Using YouGov’s brand perception tool, BrandIndex, we have looked into the impact of the horsemeat scandal on three of the major implicated brands. It is interesting to note the remarkable recovery the brands have made to their Buzz score, which is an overall measure of whether people have heard anything positive or negative about the brand through the media, advertising or word of mouth.
For Tesco and Iceland, the horsemeat scandal hit the press on 15 January, with reports that some burgers being sold contained significant traces of horsemeat. On the day of this revelation, Iceland had a Buzz score of 4.5, while Tesco had a Buzz score of -0.1. Unsurprisingly, both Tesco and Iceland’s Buzz scores immediately fell, reaching a low for Tesco of -43 on 4 March ( -42.9 decline) and a low of -14.2 on the same day for Iceland (a -18.7 decline).

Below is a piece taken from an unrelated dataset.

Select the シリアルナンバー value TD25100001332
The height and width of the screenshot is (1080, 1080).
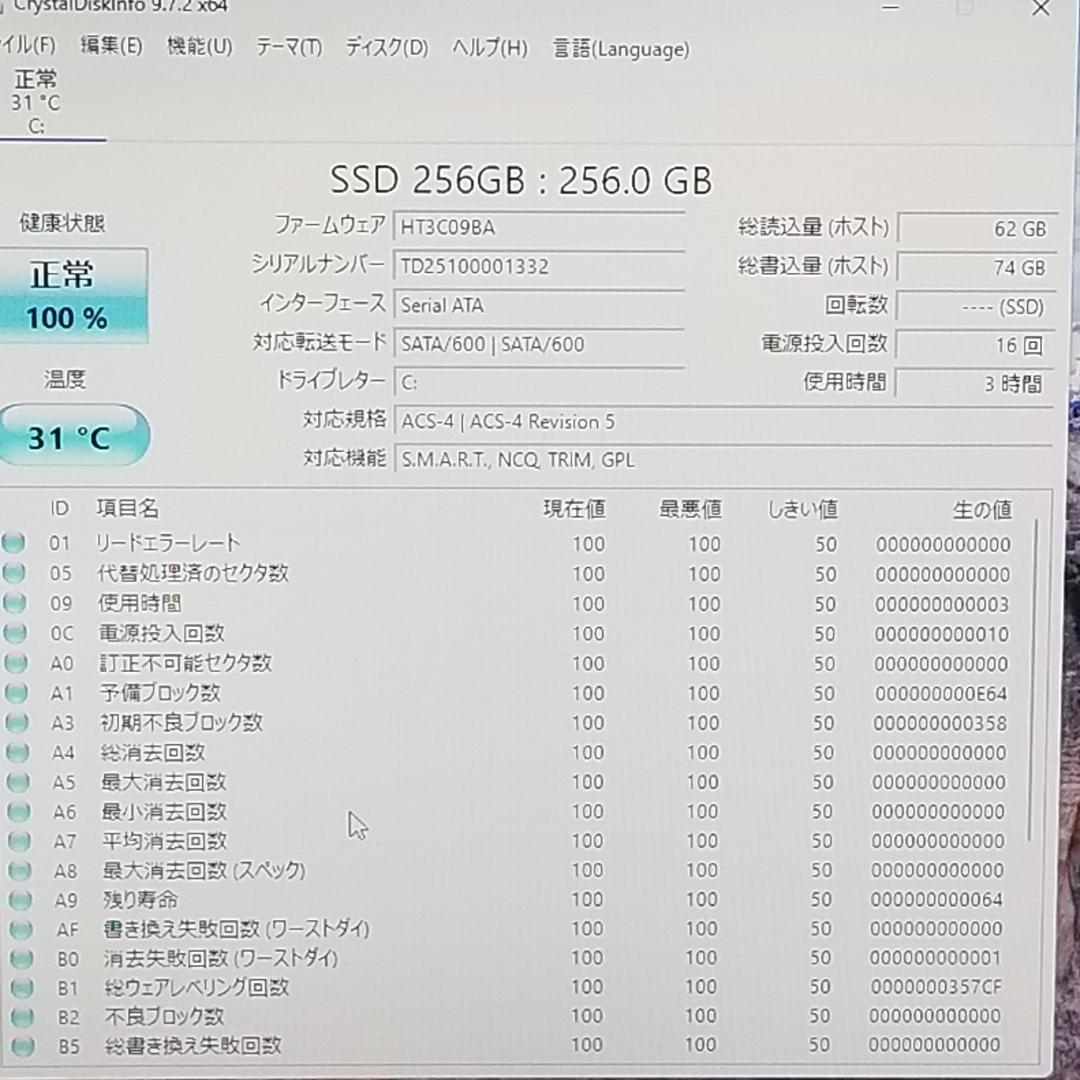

Although both brands suffered a significant hit, Tesco suffered far more. Analysis from YouGov CEO Stephan Shakespeare demonstrated that Tesco quickly became the official face of the scandal in the media, which perhaps explains the heavier loss to its Buzz score.
Ikea became implicated in the horsemeat scandal at a much later date. On 25 February, Ikea hit the news after traces of horsemeat were found in some of its meatballs. Ikea’s Buzz score on this day stood at a healthy 15, before it immediately began to fall, reaching a low of 0.55 on 25 March.
However, all three brands have since made strong recoveries. Tesco has regained an impressive 33.4 points since hitting its lowest point, with a current Buzz score of -9.6, while Iceland has climbed 14.9 points since hitting its lowest point, with a current Buzz score of 0.7.
Despite being implicated at a later stage, Ikea has also made a strong recovery with a current Buzz score of 13.5.
While these brands took significant hits to their Buzz scores, it is interesting to note that this didn’t fully translate into declining overall Index scores (a composite of six key image attributes). Ikea’s Index score remained unaffected throughout the horsemeat scandal and although Iceland’s and Tesco’s Index scores both declined, the losses where nevertheless moderate.
While consumers indicated that they had heard something negative about these brands, this negative coverage has not translated into declining perception of the brands overall.
This is confirmed by research conducted by YouGov and Sky News in February, in which 81% of respondents said that they had not changed their own shopping habits as a result of the recent horsemeat scandal.
By looking at the impact of the horsemeat scandal on three of the major implicated brands, we can see that they have each made a strong recovery to their Buzz score. Furthermore we can see that despite significant declines to Buzz, overall Index scores have been largely unaffected by the scandal. This is because consumers have not subsequently altered their perception or behaviour toward these brands.